Means differed significantly between squabs from two breeds (P < 0.05).

Chemical traits of the breast muscle

A significant difference in the average IMF content was detected in the breast muscle samples from two pigeon breeds, 4.22 ± 0.77% and 3.61 ± 0.64% for breed A and breed B, respectively (P = 0.004). In this study, across all birds, there was a medium but significant (P < 0.001) correlation between WBSF value and IMF content (r = −0.517). As IMF content increased, less force was needed to cut through the meat.

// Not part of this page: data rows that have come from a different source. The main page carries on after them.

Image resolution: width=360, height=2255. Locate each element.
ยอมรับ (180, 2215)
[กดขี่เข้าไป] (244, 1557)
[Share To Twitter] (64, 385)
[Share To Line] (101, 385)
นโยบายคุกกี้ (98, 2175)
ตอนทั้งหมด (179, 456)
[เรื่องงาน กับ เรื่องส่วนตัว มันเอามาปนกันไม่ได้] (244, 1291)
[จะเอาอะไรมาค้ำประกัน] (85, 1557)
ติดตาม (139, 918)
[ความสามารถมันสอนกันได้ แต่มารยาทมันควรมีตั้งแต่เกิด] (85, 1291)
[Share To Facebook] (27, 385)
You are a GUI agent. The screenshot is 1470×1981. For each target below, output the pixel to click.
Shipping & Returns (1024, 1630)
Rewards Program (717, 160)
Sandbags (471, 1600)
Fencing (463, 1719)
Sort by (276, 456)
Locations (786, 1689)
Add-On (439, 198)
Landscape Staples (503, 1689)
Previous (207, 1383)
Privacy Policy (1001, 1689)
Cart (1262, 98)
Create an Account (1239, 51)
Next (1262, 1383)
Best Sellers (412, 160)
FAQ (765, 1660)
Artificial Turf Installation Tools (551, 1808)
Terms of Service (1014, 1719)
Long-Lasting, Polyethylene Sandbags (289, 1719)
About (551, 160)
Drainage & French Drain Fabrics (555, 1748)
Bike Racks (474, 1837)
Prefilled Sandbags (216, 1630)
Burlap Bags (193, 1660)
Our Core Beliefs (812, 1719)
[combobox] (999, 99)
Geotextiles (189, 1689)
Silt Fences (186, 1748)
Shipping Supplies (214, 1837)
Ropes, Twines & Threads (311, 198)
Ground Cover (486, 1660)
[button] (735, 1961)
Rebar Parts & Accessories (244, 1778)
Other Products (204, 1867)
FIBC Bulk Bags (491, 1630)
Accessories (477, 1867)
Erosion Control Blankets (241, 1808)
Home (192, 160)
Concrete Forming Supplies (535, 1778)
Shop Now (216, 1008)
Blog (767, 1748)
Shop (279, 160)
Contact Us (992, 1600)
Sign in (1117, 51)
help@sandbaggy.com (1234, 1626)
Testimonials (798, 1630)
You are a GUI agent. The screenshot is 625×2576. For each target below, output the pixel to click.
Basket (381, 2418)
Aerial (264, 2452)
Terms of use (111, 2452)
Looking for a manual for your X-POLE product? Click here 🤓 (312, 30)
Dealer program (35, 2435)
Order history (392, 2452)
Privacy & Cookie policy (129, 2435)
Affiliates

Further analysis of the FA profile revealed that the main FAs identified in the breast muscle samples were palmitic (C16:0, 13.34–18.70%) and stearic (C18:0, 8.76–12.42%) acids for SFAs, palmitoleic (C16:1c9, 4.33–8.58%) and oleic (C18:1c9, 28.19–37.13%) acids for MUFAs, and linoleic (C18:2c9,c12, 13.65–18.64%) and eicosatrienoic (C20:3c11,c14,c17, 3.59–5.41%) acids for PUFAs. Differences between squabs from two pigeon breeds were significant when comparing concentrations (expressed as a percentage) of individual FAs in the IMF. In the breast muscle samples from breed A, the sum of SFAs was significantly lower, while the sum of MUFAs was significantly higher than that in breed B. The observed significant difference in the total content of MUFAs was mainly due to the significantly higher level of the predominant MUFA, oleic acid, in breed A. No significant differences were detected in the sum of omega 3 and omega 6 FAs or their ratio (shown in Table 2).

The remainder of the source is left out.